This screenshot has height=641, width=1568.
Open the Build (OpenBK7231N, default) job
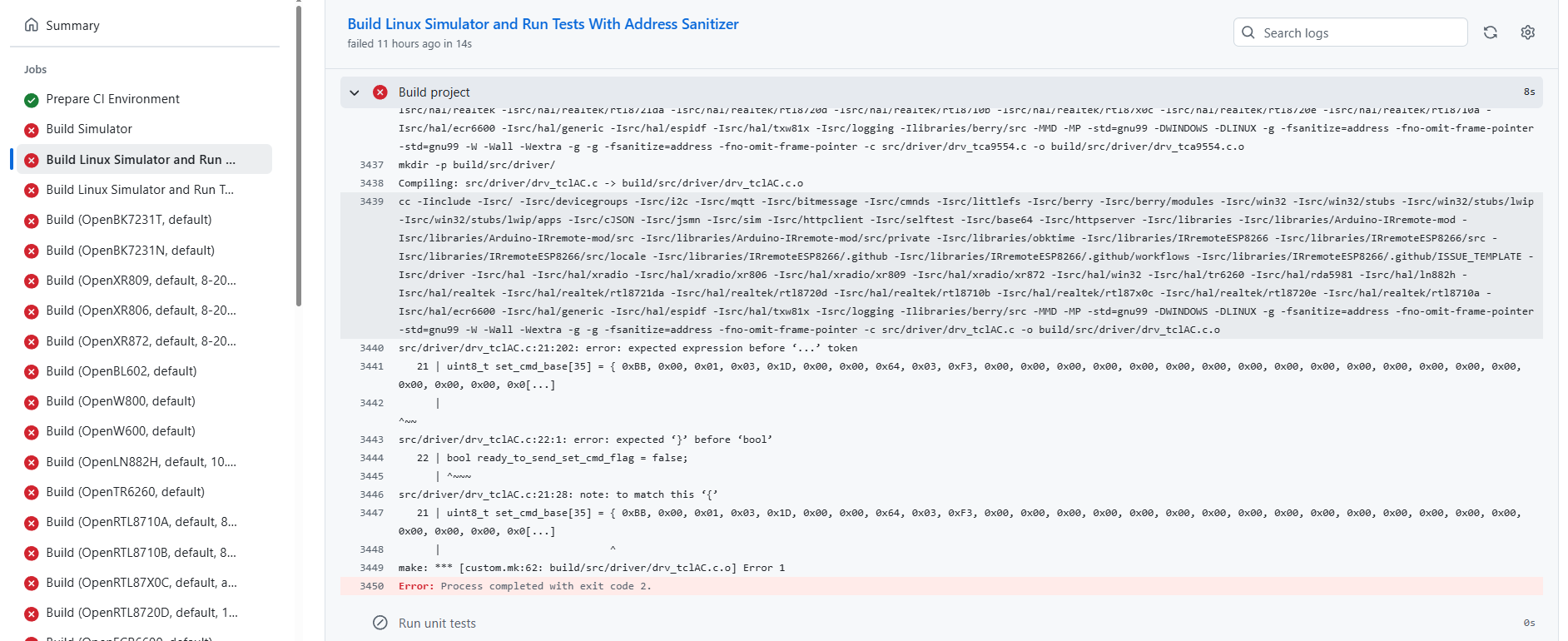[x=131, y=251]
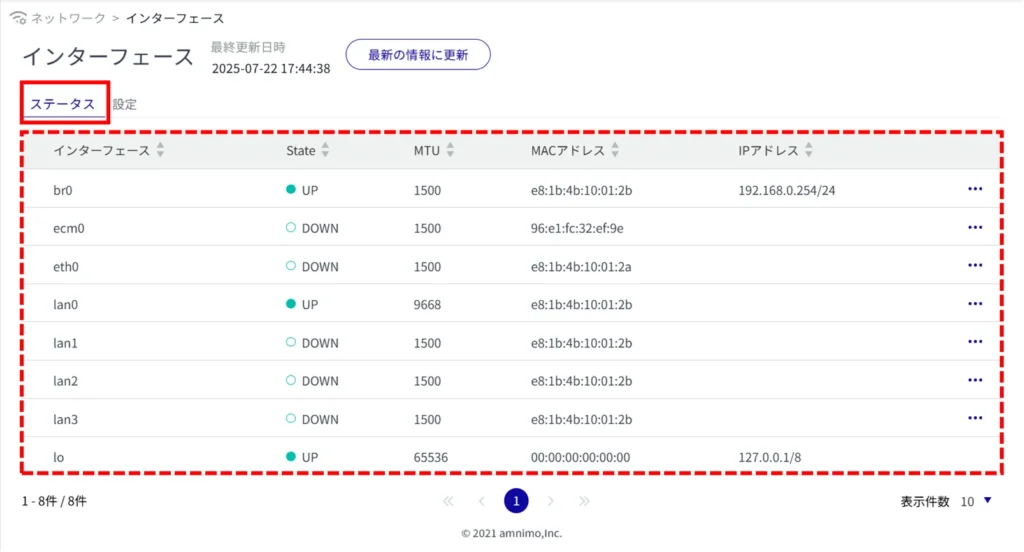Viewport: 1024px width, 552px height.
Task: Sort by the MACアドレス column
Action: pyautogui.click(x=614, y=151)
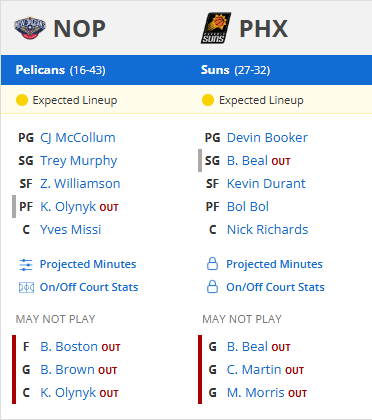372x420 pixels.
Task: Open C. Martin in Suns May Not Play list
Action: [254, 370]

====

> The task:
The material above is to be transcribed exactly, with its images omitted.

> The completed task:
This screenshot has height=641, width=1568.
Open the Build (OpenBK7231N, default) job
[x=131, y=251]
Viewport: 1024px width, 552px height.
Task: Sort by the MACアドレス column
Action: pyautogui.click(x=614, y=151)
372x420 pixels.
Task: Open C. Martin in Suns May Not Play list
Action: [254, 370]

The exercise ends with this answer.